Earlier this month, San Diego-based biotechnology firm Lpath Inc. (NASDAQ: LPTN) decided to move their business incorporation from Nevada to Delaware. The company held their annual stockholders meeting on June 27, and an overwhelming majority of stockholders voted for reincorporation “as soon as reasonably practical.” This move provides additional perks for the company and its shareholders.
It is legal to incorporate your company outside of your home state, and it can potentially be in your best interest depending on the taxes and fees in your state, as well as the size and nature of your business. Nevada and Delaware are both states that provide advantages for companies to incorporate, even if the business is not based within state lines. 58% of Fortune 500 companies have incorporated in Delaware, and there are multiple tax advantages to incorporating in Nevada.

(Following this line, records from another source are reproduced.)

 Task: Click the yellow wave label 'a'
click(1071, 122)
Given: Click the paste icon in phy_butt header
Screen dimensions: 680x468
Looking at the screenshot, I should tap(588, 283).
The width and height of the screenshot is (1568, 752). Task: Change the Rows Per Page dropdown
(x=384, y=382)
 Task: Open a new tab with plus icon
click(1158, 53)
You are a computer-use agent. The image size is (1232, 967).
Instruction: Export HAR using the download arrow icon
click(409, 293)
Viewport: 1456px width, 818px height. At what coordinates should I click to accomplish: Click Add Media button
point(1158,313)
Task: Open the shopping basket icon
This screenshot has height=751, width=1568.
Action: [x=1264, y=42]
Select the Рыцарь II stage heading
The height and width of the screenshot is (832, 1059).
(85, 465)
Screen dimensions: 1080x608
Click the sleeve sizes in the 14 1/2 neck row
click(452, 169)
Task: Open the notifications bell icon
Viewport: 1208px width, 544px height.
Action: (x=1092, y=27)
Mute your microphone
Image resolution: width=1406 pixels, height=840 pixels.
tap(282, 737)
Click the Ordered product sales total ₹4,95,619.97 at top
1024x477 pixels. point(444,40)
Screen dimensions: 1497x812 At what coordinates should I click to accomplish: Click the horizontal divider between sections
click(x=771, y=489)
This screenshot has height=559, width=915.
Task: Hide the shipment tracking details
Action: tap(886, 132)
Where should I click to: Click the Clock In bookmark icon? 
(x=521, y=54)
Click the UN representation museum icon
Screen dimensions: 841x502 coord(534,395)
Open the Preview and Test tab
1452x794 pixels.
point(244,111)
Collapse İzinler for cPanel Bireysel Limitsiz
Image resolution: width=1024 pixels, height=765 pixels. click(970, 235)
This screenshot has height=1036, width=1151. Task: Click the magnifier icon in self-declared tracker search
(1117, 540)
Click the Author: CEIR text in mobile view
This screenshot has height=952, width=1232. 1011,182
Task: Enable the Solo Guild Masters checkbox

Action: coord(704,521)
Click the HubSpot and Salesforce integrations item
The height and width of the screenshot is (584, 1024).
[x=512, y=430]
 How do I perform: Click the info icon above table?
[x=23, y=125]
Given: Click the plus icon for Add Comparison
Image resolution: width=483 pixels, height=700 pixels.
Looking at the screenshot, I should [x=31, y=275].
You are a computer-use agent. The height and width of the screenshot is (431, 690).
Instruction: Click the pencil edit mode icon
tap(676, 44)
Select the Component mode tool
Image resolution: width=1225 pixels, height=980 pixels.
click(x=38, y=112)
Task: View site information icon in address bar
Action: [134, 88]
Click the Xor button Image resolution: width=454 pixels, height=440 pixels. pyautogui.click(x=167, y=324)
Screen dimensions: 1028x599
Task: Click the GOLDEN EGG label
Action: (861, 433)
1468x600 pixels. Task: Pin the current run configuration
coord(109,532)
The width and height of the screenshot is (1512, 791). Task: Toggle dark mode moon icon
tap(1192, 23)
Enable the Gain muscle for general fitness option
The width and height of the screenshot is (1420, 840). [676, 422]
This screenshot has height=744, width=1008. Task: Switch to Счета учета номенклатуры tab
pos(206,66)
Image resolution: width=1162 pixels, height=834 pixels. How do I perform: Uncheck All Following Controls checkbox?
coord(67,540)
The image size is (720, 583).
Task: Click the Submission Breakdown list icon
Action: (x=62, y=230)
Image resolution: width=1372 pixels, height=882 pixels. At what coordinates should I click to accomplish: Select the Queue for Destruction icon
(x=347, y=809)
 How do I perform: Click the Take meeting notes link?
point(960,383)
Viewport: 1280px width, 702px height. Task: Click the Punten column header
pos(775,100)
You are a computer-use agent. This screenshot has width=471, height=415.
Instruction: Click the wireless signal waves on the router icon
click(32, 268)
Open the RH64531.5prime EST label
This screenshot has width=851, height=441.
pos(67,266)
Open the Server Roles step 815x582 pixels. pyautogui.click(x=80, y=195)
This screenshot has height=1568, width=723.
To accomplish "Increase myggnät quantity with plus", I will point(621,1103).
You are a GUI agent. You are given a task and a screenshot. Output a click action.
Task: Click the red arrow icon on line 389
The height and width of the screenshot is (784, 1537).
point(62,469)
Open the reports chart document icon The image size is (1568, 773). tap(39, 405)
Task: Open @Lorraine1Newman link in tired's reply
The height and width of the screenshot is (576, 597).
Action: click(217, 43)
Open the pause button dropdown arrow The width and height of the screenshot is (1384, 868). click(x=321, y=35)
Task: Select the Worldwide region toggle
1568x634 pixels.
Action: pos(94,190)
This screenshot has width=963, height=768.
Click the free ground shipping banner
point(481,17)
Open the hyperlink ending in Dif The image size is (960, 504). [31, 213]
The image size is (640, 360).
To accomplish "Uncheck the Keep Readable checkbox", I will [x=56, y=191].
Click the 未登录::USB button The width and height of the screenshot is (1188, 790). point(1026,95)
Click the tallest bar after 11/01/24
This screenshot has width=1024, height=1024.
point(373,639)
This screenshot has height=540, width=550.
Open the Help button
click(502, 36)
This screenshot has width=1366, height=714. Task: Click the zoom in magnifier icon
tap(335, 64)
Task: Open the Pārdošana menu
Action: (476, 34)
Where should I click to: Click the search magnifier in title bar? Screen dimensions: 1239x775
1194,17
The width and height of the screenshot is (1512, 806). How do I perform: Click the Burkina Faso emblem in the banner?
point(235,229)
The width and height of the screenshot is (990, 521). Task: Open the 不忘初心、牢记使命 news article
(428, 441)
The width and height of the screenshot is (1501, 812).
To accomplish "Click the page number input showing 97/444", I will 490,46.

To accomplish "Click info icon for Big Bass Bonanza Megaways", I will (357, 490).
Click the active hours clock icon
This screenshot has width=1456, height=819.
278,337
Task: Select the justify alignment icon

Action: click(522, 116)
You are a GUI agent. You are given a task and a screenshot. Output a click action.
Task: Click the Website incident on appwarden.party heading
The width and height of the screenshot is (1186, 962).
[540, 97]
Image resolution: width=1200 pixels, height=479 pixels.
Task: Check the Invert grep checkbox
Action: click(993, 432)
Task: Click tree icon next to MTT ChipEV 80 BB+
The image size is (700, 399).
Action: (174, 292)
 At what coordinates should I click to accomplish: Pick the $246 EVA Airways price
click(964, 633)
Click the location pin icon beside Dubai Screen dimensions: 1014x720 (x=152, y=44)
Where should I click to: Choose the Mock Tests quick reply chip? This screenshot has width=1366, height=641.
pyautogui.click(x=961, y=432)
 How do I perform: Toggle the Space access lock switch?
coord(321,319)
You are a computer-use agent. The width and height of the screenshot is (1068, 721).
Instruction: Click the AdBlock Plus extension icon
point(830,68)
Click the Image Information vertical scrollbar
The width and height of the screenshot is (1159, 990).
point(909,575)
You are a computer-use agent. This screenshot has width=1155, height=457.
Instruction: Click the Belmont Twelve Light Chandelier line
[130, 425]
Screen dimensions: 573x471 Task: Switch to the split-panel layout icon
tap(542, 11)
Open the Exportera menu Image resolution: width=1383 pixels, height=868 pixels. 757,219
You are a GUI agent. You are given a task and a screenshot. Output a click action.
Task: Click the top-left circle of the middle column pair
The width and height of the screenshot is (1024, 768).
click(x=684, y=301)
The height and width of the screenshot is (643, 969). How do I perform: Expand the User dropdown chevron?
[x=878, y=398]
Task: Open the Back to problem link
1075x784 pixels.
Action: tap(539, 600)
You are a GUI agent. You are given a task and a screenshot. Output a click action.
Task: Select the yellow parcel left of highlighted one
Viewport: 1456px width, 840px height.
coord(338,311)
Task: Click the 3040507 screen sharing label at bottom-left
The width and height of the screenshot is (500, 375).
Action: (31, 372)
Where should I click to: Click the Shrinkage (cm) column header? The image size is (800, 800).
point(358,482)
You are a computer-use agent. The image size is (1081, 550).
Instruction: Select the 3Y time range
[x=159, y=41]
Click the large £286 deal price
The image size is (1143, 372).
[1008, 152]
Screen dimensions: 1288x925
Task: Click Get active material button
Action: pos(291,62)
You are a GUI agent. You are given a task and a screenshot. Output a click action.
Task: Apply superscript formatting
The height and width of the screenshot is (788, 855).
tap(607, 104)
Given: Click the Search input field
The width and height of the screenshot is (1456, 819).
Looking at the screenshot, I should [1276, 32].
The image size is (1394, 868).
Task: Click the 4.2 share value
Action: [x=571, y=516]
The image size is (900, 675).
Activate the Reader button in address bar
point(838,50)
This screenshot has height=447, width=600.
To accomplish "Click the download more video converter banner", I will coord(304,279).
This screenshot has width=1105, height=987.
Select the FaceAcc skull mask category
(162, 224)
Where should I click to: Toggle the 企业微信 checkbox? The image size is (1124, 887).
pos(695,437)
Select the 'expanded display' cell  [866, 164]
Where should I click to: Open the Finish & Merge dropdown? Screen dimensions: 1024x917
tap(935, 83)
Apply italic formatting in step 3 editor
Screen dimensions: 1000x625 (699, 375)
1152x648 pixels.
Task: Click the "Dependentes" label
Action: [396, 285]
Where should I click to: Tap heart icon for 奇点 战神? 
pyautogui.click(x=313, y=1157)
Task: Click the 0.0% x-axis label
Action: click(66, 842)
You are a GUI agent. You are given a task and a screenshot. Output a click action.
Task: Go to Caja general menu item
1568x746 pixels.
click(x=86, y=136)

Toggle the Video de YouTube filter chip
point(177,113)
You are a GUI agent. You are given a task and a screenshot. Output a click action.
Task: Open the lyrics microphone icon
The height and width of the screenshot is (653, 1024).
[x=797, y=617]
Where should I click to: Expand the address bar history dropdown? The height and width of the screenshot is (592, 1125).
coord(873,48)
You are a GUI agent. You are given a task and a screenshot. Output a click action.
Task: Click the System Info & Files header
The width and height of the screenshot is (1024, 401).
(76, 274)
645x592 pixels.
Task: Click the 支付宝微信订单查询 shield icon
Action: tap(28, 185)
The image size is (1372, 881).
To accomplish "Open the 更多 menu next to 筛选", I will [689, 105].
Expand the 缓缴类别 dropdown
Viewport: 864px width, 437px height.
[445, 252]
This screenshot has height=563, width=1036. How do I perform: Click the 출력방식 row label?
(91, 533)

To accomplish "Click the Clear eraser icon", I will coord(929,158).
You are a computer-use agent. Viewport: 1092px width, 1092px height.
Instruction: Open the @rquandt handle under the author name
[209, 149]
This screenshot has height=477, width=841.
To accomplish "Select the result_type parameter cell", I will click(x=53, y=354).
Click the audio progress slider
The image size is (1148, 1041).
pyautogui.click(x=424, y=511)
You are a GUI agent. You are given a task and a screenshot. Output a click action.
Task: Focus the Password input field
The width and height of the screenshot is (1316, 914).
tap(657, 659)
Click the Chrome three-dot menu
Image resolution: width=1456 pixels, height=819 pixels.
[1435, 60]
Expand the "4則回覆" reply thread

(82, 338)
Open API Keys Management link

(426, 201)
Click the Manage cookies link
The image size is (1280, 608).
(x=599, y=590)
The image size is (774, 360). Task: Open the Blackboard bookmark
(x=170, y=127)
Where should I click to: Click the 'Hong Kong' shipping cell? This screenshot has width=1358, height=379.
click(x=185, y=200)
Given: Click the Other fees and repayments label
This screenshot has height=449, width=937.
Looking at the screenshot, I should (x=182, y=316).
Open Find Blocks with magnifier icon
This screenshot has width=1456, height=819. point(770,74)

The first thing you must consider is the type of incorporation your business is: C corporation, S corporation, limited liability company (LLC), limited liability partnership (LLP), limited partnership (LP) or a nonprofit corporation. The type of entity will determine your requirements, including taxes, liabilities, and what you can and can’t do with shares of stock.
Lpath is considered a C corporation, and achieved savings in several ways from incorporating in Nevada rather than California. The cost to incorporate in California is $100 plus a $15 handling fee and a $75 service fee. California state income tax rate is at 8.84% of your net income, and 10.55% on income over $1 million. The minimum tax is $800, but this is waived in the company’s first fiscal year.
Nevada has no corporate or personal income tax, which makes it an alluring state to incorporate in. It also boasts no taxes on corporate shares, and the ability for businesses to purchase, hold, sell or transfer shares of their own stock. Delaware has even more benefits for businesses. It’s $89 to incorporate, no sales tax, low franchise tax, and corporations can deduct the cost of health insurance.
In order to qualify to incorporate in these states, your company must do business there, which could mean have an office or employees in the state, or earn revenue there. If not, you’ll still be subject to paying taxes where your business truly operates, and may increase your administrative costs trying to juggle the legal fees between your home state and the state you incorporate in.
Incorporating and Nevada, and now Delaware, is beneficial to Lpath because it is a large, publicly traded company. They can benefit from the “management-friendly” corporate laws, asset and privacy protection, and tax allowances much easier than a small business can. Before incorporating in either Nevada or Delaware, you’ll want to consult a professional, such as a lawyer and certified public accountant, as to whether or not incorporating in any other state aside from where you live and operate your business is the right decision for you.